**TASK:** Which lines run from the one containing "Where should I click to: Open" to the last line of the entries? Return them exactly, with nothing more.
---
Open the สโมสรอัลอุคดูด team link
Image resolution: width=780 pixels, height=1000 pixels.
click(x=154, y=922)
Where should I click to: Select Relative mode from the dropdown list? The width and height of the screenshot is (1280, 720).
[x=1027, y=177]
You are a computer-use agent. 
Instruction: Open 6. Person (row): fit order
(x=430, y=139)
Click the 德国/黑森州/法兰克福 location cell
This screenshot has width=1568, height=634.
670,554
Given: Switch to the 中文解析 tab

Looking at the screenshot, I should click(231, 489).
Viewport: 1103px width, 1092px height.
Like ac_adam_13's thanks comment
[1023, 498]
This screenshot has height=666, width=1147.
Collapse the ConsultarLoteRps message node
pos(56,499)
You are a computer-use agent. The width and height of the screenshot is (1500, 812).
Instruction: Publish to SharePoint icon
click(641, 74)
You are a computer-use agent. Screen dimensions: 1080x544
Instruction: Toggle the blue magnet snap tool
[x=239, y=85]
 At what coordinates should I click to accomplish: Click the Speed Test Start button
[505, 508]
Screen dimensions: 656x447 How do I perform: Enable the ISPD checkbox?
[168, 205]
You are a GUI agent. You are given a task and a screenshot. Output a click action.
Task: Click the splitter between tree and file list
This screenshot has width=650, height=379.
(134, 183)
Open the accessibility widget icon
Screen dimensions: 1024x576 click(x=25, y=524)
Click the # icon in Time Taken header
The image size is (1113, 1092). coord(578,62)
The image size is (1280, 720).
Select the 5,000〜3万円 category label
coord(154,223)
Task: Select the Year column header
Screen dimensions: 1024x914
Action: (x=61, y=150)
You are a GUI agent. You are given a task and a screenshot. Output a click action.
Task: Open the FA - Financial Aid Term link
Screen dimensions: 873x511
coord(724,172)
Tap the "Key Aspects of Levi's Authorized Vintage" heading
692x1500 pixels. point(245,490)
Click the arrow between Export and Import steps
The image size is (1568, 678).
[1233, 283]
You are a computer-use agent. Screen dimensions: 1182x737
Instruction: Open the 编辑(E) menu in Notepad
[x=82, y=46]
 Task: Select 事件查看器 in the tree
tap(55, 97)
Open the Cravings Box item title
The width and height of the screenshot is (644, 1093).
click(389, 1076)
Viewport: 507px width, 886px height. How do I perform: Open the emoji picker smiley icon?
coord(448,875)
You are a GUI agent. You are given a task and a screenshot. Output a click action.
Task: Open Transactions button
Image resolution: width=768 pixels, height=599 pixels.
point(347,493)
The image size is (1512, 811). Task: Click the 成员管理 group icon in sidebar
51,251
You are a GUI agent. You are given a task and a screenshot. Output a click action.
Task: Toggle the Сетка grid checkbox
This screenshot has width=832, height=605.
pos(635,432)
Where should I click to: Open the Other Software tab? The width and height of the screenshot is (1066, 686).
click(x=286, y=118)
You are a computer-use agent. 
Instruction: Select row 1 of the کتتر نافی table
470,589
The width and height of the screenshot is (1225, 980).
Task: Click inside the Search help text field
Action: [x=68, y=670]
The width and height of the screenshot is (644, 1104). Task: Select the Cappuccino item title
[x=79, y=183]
---
**OUTPUT OF THE EXERCISE:**
Where should I click to: Open the Other Software tab? The width and height of the screenshot is (1066, 686).
click(x=286, y=118)
You are a computer-use agent. 
Instruction: Select row 1 of the کتتر نافی table
470,589
The width and height of the screenshot is (1225, 980).
Task: Click inside the Search help text field
Action: [x=68, y=670]
The width and height of the screenshot is (644, 1104). Task: Select the Cappuccino item title
[x=79, y=183]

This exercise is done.